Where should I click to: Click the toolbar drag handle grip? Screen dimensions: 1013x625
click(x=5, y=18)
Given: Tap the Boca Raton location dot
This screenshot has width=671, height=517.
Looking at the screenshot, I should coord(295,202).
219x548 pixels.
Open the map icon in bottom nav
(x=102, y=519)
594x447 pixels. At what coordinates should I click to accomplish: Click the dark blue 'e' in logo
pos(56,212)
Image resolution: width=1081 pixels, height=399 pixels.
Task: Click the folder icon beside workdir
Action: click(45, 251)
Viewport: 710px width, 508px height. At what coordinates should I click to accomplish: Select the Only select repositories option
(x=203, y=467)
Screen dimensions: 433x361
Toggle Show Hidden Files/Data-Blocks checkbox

# # # # #

Collect every line of the records that contains the word "accomplish", and copy each one out in full.

Response to this exercise:
594x447 pixels. At what coordinates should I click to accomplish: Click the dark blue 'e' in logo
Viewport: 710px width, 508px height. At what coordinates should I click to accomplish: Select the Only select repositories option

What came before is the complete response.